Monday, February 21, 2011


I'm in a bit of thought about this encounter I had a few minutes ago. I came back down to the Gaslamp Pizza for a calzone I'd ordered; an Asian American couple started joking with me as I stood in line. It seems like the smell permeating the whole block was marijuana, so I cut up with those two as I waited, then paid for my calzone. We were still conversing, bantering, when some drunk guy walks up to me and pulls out his wallet to show me some sort of i.d.---not very clearly. "How ya doin'?" he says. "Now get the f--- out of here."

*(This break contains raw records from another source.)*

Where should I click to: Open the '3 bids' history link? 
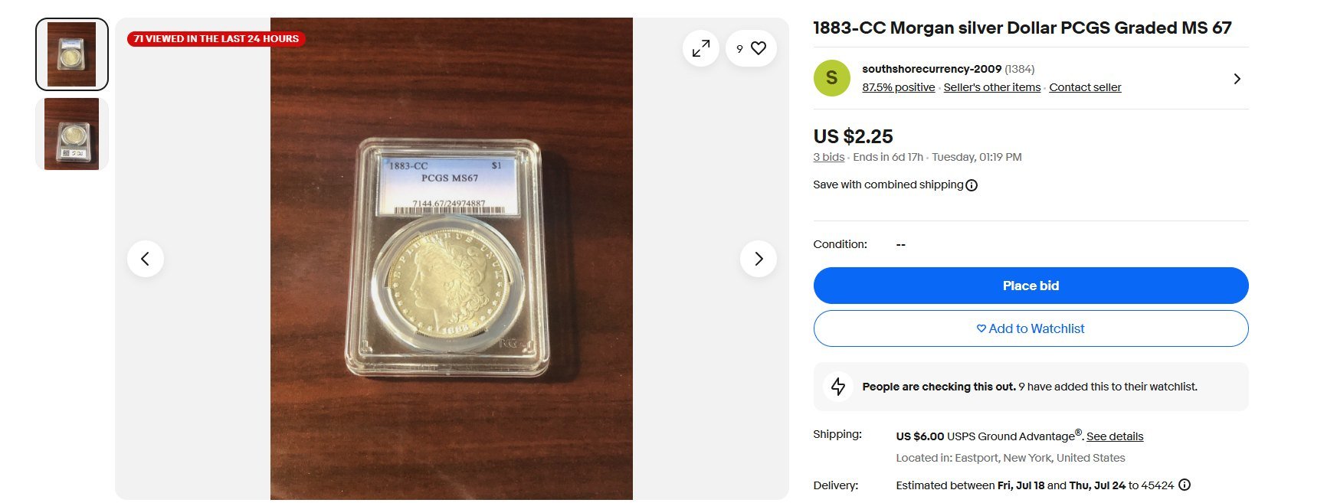(x=829, y=157)
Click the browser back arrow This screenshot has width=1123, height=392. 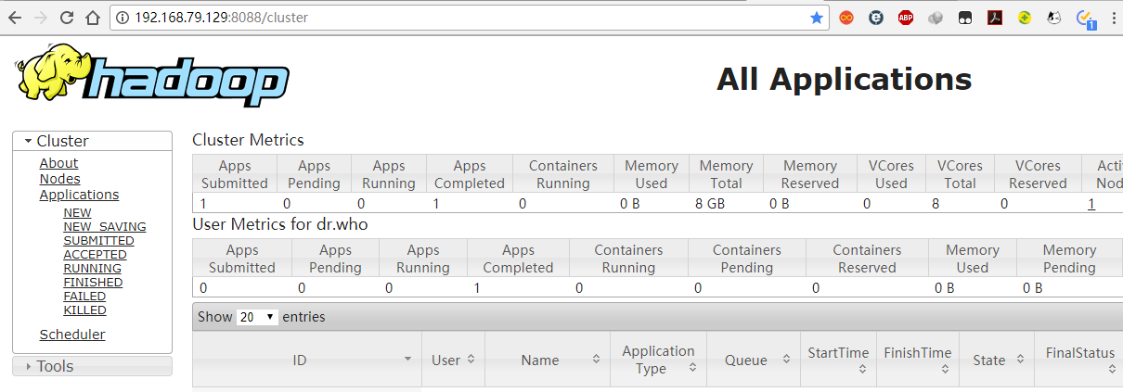14,18
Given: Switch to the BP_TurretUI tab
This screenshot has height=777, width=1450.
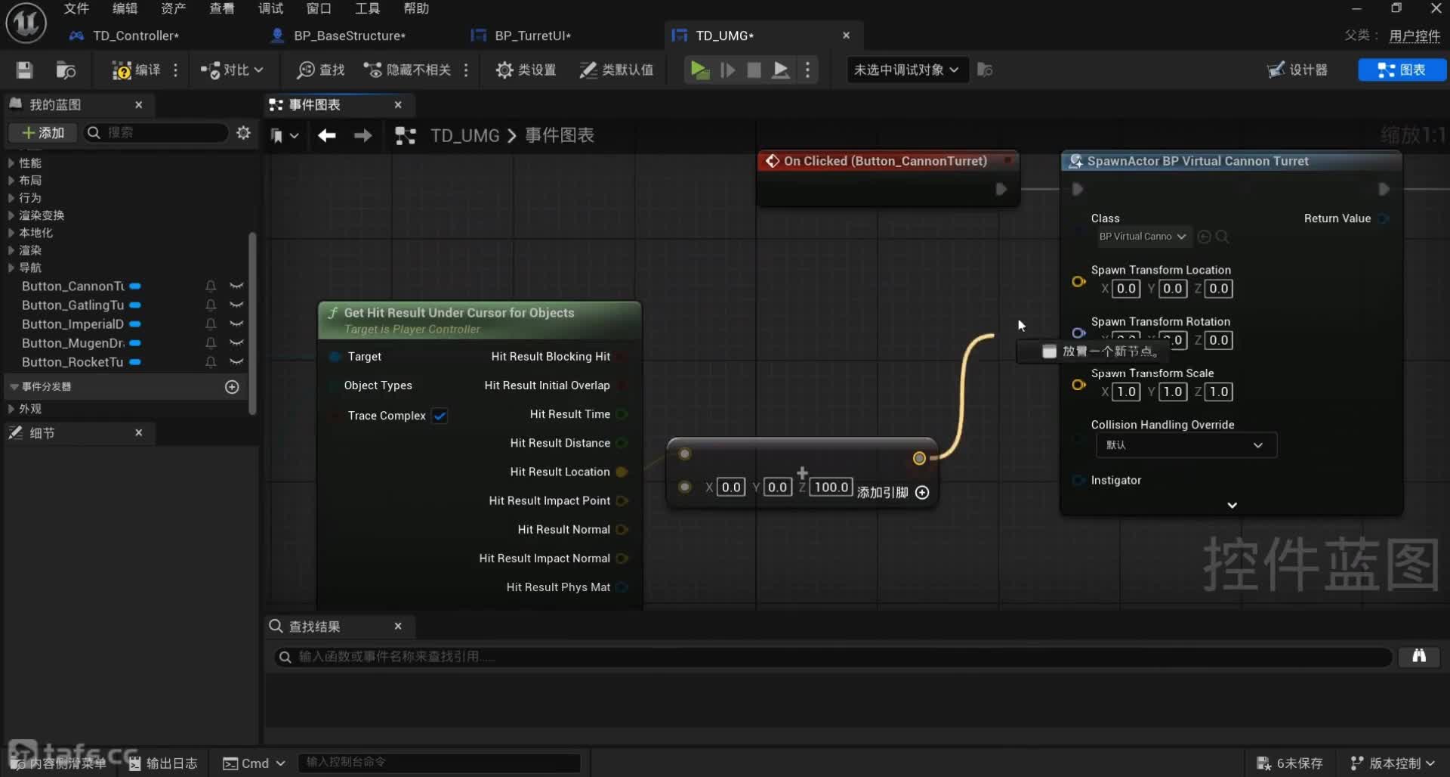Looking at the screenshot, I should pyautogui.click(x=532, y=36).
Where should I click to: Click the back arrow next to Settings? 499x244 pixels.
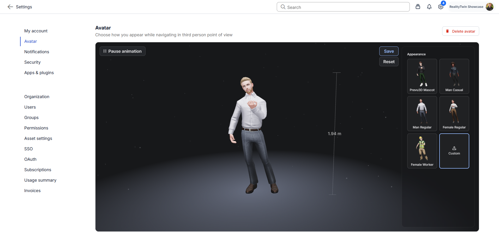coord(10,7)
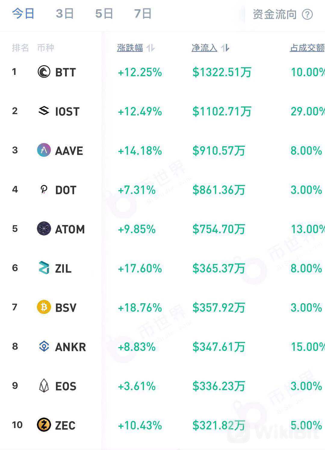
Task: Sort by 涨跌幅 arrow toggle
Action: pyautogui.click(x=150, y=48)
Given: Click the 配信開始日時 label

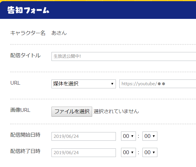Looking at the screenshot, I should 25,135.
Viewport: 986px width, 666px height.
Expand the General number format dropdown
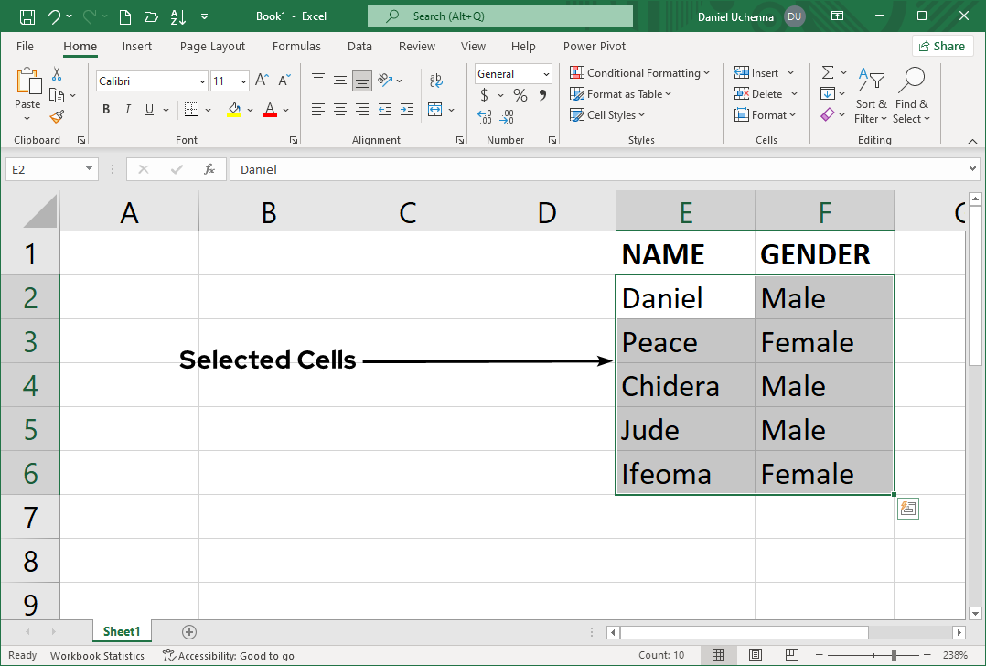click(x=546, y=74)
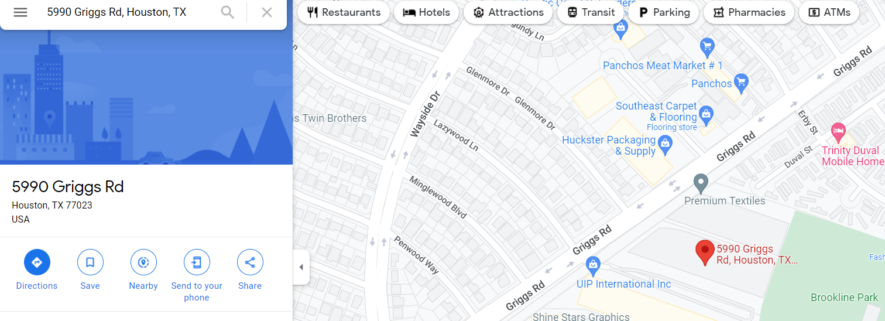Filter map by Restaurants chip
Image resolution: width=885 pixels, height=321 pixels.
coord(344,12)
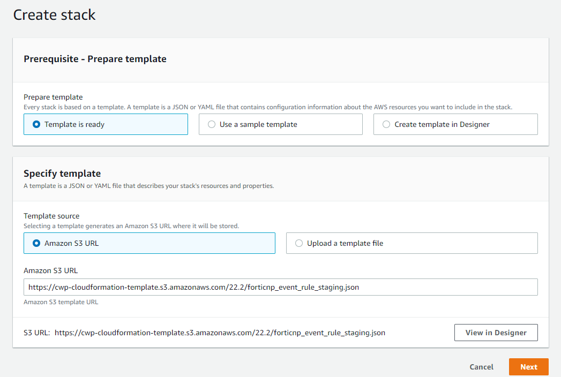Open the template with View in Designer button
Screen dimensions: 561x377
coord(496,333)
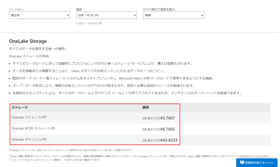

So I asked the guy at the counter who the hell this guy thought he was, talking shit to people who were minding their own business. I could feel the guy bristle. Unfortunately, I really wanted him to know I would throw down with him without hesitating. He never turned around again, and I walked out, which was my plan, anyway.

Now, what we talked about at home is that it is better to respond in some way such a person doesn't expect. I'm talking about some higher path. Unfortunately, after the business one of my in-laws has pulled lately---trying to cut off his kids and wife and telling addled lies---this weekend I have been feeling very ornery. I have had to back away from some of the thoughts I've had, about what I'd like very much to do to him for the many years of misery he has visited on innocent people. You see how that works?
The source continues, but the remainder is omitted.